*ACTION ITEM*. Search the records for the word "plates" and pick out every line that has it.

MATERIAL FOR THIS TASK START

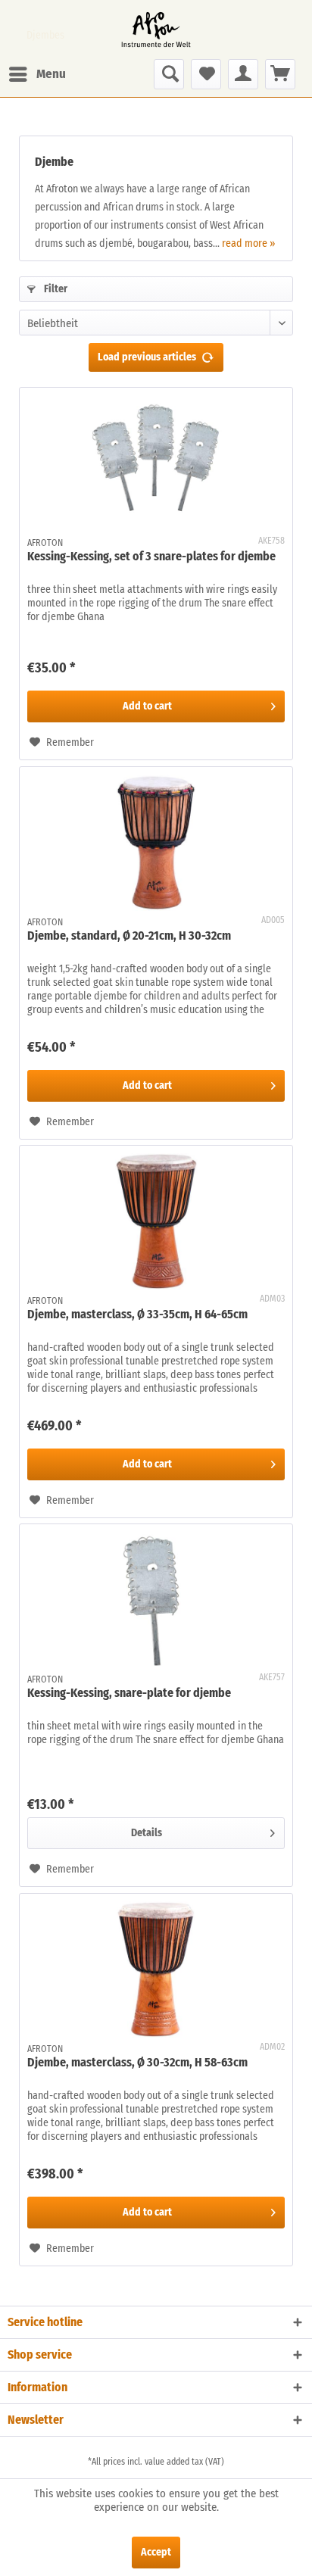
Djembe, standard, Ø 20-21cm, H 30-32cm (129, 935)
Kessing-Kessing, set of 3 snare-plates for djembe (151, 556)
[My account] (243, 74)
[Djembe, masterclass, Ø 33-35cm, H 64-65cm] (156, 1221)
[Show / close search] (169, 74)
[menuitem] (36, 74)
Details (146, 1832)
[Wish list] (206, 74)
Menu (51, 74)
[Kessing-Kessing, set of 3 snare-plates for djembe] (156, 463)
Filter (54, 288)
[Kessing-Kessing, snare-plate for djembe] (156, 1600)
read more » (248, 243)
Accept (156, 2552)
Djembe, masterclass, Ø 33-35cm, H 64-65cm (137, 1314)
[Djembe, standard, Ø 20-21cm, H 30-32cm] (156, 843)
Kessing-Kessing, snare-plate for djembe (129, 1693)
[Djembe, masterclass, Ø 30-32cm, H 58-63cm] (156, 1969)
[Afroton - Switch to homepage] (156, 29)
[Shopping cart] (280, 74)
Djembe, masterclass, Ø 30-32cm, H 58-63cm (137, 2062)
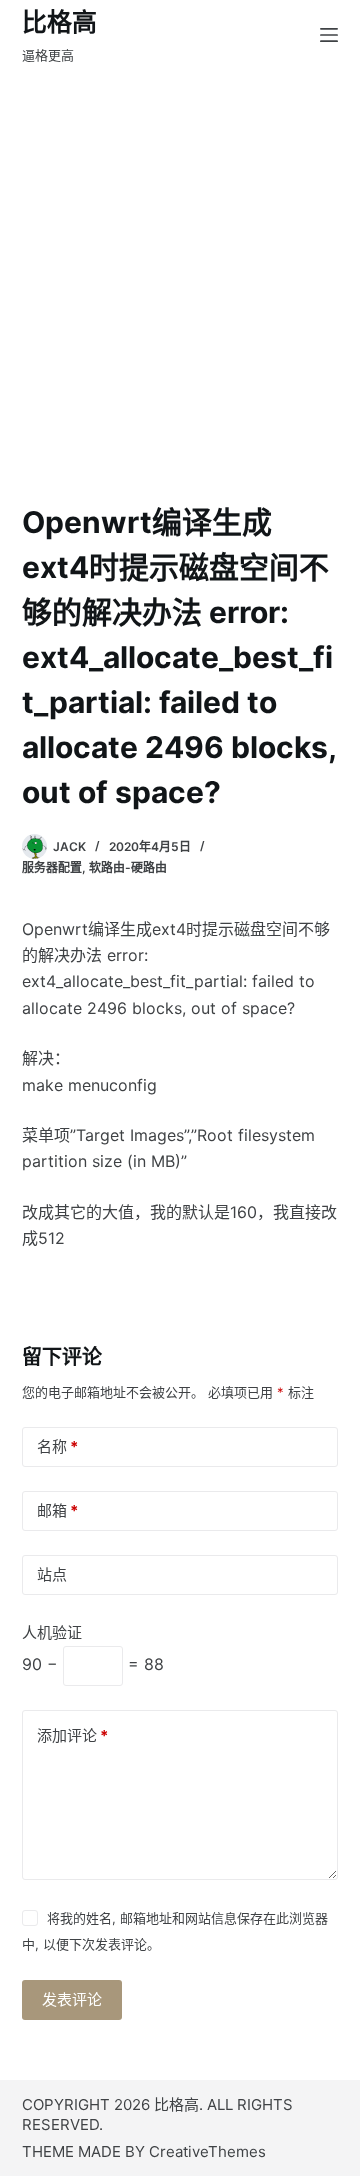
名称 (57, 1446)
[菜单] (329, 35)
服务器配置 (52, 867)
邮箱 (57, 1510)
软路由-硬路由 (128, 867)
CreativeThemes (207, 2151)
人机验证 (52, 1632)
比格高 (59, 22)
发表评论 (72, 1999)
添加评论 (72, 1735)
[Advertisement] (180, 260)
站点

MATERIAL FOR THIS TASK END

*WORKED SOLUTION*.
Kessing-Kessing, set of 3 snare-plates for djembe (151, 556)
[Kessing-Kessing, set of 3 snare-plates for djembe] (156, 463)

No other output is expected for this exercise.